About this task
Where an entry holds an image, skip the image but reproduce the rest word for word.

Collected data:
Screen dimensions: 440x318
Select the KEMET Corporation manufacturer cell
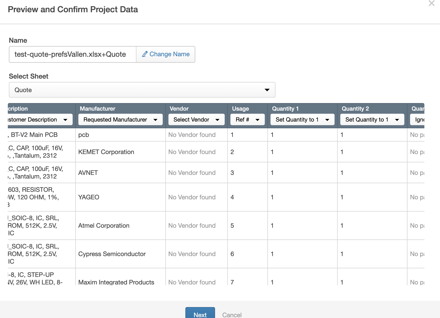[x=106, y=152]
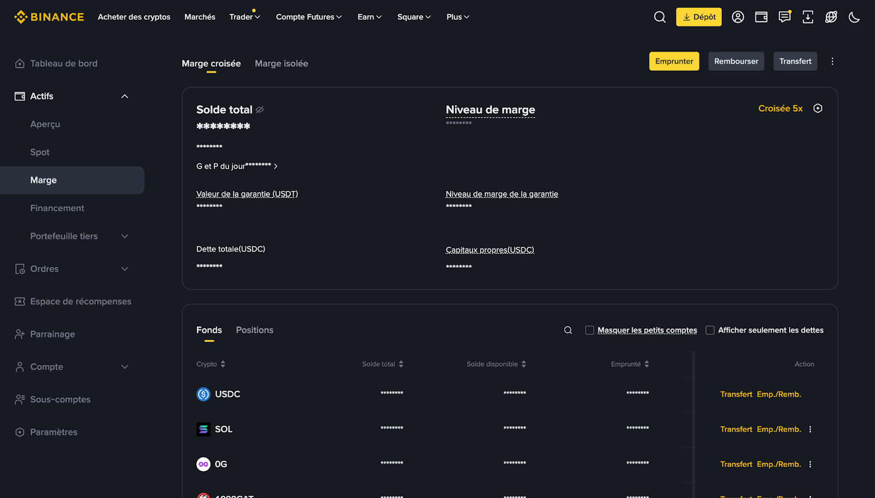Click Transfert link in the USDC row
Screen dimensions: 875x498
point(736,394)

Task solution
Screen dimensions: 440x318
Select the KEMET Corporation manufacturer cell
[x=106, y=152]
Click Transfert link in the USDC row
Screen dimensions: 875x498
point(736,394)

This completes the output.